Com decisão unânime, prisão preventiva de Bolsonaro segue enquanto recursos são analisados

A Primeira Turma do Supremo Tribunal Federal, decidiu, por unanimidade, manter a prisão preventiva do ex-presidente Jair Bolsonaro, determinada após a violação da tornozeleira eletrônica. O julgamento extraordinário ocorreu nesta segunda-feira (24) no plenário virtual do colegiado.

O que a decisão significa na prática

Com a decisão, a prisão preventiva de Bolsonaro permanece, e ele segue sob custódia na sede da Polícia Federal em Brasília. Conforme a cobertura, Bolsonaro permanece onde ocupa uma sala especial de 12 m², destinada a autoridades, com TV e frigobar. Segundo o relator e os ministros que votaram, O placar final foi de 4 a 0 pela manutenção da prisão preventiva.

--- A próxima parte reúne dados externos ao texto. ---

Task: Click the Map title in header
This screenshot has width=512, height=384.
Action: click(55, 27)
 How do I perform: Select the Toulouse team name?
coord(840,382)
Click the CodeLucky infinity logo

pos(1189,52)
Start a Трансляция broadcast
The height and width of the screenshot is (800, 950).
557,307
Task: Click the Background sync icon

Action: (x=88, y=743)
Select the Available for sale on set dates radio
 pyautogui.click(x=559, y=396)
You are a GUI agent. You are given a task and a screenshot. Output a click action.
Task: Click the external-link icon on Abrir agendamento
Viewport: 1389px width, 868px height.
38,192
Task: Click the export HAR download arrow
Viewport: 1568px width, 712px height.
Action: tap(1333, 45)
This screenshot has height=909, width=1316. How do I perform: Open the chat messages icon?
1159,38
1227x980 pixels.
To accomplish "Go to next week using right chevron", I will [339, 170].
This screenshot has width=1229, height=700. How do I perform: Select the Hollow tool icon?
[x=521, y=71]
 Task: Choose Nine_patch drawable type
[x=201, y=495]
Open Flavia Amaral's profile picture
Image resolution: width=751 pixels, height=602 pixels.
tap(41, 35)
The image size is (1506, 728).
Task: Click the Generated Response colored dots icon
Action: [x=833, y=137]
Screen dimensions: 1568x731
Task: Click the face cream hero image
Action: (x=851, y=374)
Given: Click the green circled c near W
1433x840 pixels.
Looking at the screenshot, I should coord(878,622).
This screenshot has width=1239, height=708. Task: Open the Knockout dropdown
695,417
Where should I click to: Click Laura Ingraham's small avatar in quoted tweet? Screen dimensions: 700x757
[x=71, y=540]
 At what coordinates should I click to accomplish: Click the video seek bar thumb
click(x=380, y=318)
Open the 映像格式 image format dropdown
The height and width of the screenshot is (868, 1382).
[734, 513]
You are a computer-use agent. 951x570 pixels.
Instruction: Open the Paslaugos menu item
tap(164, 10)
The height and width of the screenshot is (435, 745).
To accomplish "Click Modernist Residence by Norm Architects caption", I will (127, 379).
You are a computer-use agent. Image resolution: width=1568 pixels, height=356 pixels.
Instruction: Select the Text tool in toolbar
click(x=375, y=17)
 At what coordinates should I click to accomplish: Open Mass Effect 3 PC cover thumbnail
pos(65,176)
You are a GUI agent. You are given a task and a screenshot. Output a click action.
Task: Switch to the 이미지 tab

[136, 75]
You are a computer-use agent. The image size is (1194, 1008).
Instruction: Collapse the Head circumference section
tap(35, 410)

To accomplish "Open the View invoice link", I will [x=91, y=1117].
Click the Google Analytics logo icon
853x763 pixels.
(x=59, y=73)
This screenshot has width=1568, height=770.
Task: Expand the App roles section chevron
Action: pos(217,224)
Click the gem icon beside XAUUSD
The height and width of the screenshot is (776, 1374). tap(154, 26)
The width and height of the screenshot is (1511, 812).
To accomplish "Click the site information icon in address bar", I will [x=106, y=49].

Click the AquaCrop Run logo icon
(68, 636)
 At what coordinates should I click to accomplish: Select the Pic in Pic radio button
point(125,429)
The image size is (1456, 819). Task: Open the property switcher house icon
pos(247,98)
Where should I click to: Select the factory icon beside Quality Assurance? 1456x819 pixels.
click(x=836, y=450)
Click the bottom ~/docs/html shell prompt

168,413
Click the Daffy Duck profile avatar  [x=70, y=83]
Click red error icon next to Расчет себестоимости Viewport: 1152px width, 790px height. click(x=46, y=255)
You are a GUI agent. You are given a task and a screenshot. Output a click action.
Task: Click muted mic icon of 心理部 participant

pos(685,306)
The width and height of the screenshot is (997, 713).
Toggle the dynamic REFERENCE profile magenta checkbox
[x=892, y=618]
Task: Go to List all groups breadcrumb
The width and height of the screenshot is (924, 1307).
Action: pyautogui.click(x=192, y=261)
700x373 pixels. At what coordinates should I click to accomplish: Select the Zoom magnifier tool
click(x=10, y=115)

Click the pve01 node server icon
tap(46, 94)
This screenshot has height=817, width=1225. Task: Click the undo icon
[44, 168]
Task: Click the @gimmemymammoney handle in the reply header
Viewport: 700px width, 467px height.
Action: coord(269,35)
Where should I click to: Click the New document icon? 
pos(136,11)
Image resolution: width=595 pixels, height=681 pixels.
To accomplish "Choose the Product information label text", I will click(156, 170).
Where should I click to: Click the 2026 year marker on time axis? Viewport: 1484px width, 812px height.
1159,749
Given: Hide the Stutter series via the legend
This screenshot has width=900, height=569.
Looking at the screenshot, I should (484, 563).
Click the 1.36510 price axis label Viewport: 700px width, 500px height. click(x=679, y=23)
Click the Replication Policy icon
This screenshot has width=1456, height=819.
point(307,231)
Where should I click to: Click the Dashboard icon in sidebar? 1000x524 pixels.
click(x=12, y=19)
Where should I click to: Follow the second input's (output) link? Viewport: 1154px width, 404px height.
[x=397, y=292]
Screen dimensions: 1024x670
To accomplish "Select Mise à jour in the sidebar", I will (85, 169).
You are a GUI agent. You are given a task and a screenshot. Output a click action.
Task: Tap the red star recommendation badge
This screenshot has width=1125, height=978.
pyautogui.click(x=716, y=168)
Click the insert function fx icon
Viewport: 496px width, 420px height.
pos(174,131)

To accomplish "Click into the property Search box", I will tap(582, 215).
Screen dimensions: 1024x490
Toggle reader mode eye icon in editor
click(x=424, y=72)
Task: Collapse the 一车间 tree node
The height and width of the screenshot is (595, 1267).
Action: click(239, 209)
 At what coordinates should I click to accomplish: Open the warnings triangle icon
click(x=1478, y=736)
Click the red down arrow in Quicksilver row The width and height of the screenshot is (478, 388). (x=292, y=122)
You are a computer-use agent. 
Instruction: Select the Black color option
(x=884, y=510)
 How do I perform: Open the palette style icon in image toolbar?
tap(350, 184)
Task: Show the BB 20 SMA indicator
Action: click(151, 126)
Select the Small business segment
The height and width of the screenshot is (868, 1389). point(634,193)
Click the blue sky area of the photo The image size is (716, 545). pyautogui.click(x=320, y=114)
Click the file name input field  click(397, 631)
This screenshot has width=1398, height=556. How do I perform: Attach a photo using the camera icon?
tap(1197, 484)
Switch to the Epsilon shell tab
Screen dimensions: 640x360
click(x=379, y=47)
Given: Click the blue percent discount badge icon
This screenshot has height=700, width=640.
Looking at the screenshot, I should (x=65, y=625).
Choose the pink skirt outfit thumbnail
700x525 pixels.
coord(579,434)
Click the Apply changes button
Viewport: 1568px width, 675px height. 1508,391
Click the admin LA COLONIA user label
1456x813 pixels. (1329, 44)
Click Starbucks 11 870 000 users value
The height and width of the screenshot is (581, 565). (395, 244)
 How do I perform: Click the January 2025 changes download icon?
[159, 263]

De acordo com a decisão, Bolsonaro deve ficar detido enquanto tramita a fase recursal na ação penal em que foi condenado, condenado a 27 anos e três meses, pelo envolvimento na tentativa de golpe de Estado. Quando se encerrar a fase recursal, algo previsto para os próximos dias, a prisão preventiva será automaticamente substituída pelo início da execução da pena, em regime fechado.

Por que o STF manteve a prisão preventiva

O relator Alexandre de Moraes justificou a medida com a avaliação de risco ao processo de execução, ao afirmar que a violação da tornozeleira indicava risco de fuga. Para o colegiado, esse risco e o caráter grave das condutas atribuídas justificam a manutenção da medida cautelar enquanto não houver definição definitiva nas instâncias recursais.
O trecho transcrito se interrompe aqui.